MEASURES UTILIZED FOR PREVENTION OF NOSOCOMIAL INFECTION IN THE LABOUR WARD OF UNIVERSITY OF CALABAR TEACHING HOSPITAL (UCTH), CALABAR
1.1 Background to the Study
Nosocomial infection also known as Hospital Acquired Infections (HAI) is a localized or systemic infection acquired in a hospital or any other health care facility by a patient admitted for a reason other than the pathology present during admission. It may also include an infection acquired in a healthcare facility that may manifest 48 hours after the patient’s admission into the health care facility or discharge (Hildron, Edwards, Patel, Horan, Sievert, Pollock & Fridkin, 2008). Epidemiological studies report that nosocomial infections are caused by pervasive pathogens such as bacteria (Lepelletier, Perron, Bizouarn, Caillon, Drugeon, Michaud & Duveau, 2005), viruses (De-Oliveira, White, Leschinsky, Beecham, Vogt, Moolenaar, Perz & Safranek, 2005) and fungi present in air, surfaces or equipment. The pathogens are not present or incubating prior to the patient’s admission into healthcare facility and are most likely transmitted by direct person-to-person contact during invasive medical procedures (Anderson, Kaye, Chen, Schmader, Choi, Sloan & Sexton, 2009). Some of the pathogens are highly resistant to antimicrobial agents, andthis necessitates the prescription of more potent and costly antimicrobial agents (Mulvey & Simor,2009).
Nosocomial infections are prevalent nationally and internationally; and occur in patients of all age groups: neonates (Aly, Herson, Duncan, Herr, Bender, Patel & EI-Mohandes, 2005), immuno-compromised adults and the elderly (Lepelletier, Perron, Bizouarn, Caillon, Drugeon, Michaud& Duveau, 2005). The most frequent types of nosocomial infections are those associated with the urinary tract, surgical wounds, respiratory tract and blood stream (Lo, 2008). It is a serious global public health issue, causing the suffering of 1.4 million people across the world at any given time (WHO, 2007).

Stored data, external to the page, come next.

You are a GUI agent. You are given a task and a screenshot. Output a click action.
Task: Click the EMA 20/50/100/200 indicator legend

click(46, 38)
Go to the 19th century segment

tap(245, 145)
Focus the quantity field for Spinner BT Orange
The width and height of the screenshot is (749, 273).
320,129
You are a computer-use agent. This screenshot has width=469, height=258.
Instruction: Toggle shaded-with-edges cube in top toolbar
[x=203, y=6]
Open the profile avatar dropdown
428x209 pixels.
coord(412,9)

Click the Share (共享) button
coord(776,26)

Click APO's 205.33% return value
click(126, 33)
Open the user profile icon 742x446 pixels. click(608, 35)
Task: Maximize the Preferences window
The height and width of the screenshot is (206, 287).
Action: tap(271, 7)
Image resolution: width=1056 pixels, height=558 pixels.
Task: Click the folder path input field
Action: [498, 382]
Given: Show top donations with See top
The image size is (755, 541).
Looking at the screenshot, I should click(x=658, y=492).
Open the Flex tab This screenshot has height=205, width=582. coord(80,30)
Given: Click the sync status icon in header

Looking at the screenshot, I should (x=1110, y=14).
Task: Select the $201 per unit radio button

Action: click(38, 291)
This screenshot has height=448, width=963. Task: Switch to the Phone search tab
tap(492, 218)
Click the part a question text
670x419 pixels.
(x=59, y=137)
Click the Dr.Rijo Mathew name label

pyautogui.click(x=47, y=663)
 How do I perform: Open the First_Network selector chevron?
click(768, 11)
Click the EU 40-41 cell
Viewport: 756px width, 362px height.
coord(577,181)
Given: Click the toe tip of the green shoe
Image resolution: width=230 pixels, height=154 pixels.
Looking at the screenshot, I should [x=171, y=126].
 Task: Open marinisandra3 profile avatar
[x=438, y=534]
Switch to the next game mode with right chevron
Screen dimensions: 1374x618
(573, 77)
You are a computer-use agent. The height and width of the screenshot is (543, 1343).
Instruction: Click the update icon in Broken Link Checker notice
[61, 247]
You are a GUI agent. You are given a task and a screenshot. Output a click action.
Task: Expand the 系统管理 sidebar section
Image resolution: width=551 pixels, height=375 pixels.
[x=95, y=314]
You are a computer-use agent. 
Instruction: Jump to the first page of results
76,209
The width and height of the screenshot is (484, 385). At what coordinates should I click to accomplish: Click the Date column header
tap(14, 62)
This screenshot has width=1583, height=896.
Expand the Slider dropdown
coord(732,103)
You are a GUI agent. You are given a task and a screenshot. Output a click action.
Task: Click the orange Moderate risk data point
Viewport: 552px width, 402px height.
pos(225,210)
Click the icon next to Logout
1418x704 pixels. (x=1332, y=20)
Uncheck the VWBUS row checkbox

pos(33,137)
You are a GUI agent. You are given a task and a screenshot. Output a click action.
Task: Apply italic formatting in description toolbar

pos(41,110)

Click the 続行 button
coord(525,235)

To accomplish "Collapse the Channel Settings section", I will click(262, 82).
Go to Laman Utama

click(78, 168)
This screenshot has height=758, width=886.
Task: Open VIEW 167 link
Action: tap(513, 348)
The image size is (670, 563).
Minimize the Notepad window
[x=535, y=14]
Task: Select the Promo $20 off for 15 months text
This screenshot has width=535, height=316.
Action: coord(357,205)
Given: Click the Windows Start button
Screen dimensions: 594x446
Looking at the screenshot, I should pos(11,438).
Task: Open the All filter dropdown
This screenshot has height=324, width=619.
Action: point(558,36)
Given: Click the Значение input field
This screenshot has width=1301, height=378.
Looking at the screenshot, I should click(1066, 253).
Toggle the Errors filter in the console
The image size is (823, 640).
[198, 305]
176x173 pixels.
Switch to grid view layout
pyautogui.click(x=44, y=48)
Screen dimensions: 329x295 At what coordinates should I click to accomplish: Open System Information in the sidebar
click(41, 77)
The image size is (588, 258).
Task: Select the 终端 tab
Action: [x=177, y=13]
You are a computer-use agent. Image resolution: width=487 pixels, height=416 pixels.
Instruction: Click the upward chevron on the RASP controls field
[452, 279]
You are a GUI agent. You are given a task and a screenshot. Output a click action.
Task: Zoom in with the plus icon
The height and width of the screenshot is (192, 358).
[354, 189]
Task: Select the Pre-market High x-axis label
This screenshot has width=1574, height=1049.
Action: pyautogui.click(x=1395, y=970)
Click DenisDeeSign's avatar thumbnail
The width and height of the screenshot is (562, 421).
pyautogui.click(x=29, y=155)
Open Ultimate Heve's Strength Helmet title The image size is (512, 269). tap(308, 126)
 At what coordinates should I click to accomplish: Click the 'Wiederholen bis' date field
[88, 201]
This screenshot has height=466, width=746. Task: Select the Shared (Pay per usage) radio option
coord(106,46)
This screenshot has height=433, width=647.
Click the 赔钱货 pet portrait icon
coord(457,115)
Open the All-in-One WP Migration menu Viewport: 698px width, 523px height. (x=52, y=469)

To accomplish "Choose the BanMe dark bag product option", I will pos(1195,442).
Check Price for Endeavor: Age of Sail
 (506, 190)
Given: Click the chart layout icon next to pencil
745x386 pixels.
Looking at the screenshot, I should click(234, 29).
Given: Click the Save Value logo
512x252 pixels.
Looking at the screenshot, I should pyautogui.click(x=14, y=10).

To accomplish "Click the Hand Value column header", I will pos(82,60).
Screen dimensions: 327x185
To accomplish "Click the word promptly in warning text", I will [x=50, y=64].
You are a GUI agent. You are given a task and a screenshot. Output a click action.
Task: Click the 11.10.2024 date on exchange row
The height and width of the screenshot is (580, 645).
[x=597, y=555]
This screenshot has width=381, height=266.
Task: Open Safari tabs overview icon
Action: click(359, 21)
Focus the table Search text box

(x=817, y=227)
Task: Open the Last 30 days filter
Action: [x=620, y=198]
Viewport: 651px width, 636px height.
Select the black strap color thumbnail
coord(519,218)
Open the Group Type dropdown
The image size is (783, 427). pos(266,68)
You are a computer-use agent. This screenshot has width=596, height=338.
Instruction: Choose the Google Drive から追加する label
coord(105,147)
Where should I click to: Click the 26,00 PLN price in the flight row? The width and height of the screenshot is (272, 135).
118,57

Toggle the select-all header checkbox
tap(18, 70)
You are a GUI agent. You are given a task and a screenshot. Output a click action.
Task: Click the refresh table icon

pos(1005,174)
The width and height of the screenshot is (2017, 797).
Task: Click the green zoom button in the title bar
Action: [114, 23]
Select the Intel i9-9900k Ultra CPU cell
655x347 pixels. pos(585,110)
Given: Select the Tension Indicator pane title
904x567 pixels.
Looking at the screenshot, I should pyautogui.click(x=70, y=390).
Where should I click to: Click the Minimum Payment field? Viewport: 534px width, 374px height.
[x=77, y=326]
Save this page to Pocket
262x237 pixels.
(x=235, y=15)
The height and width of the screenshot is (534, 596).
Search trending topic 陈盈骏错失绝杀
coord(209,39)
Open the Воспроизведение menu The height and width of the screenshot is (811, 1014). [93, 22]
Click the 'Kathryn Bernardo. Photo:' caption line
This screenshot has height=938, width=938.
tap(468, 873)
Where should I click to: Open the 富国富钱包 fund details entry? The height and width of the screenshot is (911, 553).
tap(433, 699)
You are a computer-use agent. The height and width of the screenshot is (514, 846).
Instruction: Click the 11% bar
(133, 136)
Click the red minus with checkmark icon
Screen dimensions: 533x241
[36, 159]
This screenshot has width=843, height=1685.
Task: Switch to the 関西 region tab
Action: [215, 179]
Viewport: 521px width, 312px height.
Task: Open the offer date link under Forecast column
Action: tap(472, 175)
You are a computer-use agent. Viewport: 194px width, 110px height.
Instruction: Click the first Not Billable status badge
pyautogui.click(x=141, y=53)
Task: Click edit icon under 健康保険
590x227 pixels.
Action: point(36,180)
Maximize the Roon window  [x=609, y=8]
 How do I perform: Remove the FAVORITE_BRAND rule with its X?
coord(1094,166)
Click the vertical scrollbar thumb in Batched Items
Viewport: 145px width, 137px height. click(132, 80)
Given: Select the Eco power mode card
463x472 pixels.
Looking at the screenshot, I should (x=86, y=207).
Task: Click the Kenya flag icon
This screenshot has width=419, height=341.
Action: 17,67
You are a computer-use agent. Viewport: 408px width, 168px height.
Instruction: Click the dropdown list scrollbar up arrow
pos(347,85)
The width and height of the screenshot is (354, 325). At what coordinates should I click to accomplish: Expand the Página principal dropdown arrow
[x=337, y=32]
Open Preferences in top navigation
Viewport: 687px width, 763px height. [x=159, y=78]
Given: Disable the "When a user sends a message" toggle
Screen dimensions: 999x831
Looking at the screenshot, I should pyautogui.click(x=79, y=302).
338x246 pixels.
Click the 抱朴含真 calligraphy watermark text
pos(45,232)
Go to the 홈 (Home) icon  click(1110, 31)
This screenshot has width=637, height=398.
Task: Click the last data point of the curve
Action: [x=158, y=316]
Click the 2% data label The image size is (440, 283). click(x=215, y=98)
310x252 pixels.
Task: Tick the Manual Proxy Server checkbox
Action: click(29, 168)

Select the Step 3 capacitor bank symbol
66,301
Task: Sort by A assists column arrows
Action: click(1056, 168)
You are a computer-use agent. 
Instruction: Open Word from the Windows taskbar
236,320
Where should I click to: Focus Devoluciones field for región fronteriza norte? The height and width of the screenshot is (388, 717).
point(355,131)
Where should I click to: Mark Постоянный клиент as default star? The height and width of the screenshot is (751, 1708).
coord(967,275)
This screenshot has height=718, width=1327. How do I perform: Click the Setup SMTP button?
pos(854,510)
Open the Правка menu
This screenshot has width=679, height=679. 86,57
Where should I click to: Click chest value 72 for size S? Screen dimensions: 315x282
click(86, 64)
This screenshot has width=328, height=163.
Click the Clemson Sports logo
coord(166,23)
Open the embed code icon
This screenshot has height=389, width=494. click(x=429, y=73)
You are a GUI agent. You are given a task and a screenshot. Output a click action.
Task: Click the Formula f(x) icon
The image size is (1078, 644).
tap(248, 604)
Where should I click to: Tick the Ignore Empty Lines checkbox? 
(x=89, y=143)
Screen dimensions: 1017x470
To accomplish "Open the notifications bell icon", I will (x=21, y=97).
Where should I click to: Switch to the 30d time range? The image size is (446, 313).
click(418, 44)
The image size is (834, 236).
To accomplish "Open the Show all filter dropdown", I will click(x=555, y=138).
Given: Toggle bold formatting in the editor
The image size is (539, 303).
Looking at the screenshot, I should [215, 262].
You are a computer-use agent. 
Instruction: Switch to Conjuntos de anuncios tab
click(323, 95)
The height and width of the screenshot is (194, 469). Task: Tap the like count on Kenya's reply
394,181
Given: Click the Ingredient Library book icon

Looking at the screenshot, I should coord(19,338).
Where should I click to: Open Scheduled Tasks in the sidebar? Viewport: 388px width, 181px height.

Nosocomial infection in developing countries is difficult to address because it is such a complex problem with diverse underlying causes. International non-governmental organizations (INGOs) and inter-governmental organizations such as United Nations agencies add a unique perspective to the push for infection control measures in hospitals in the developing world. However, these organizations have not been able to address all facets of the problem such as infrastructure, leadership and individual health care worker behavior. Nosocomial infection control is not simply a matter of encouraging hand hygiene in settings where clean water and soap may not be consistently available. Nor is infection control a matter of providing supplies to health care workers who are not trained to use them properly (WHO, 2010).
The burden of HAI is already substantial in developed countries, where it affects from 5% to 15% of hospitalized patients in regular wards and as many as 50% or more of patients in intensive care units (ICUs) (WHO, 2009). In developing countries, the magnitude of the problem remains underestimated or even unknown largely because HAI diagnosis is complex and surveillance activities to guide interventions require expertise and resources (Allegranzi & Pittet, 2008). Surveillance systems exist in some developed countries and provide regular reports on national trends of endemic HAI (Pittet, Allegranzi, Sax, Bertinato, Concia & Cookson, 2005) such as the National Healthcare Safety Network of the United States of America or the German hospital infection surveillance system. This is not the case in most developing countries (WHO, 2010) because of social and health-care system deficiencies that are aggravated by economic problems. Additionally, overcrowding and understaffing in hospitals result in inadequate infection control practices, and a lack of infection control policies, guidelines and trained professionals also adds to the extent of the problem.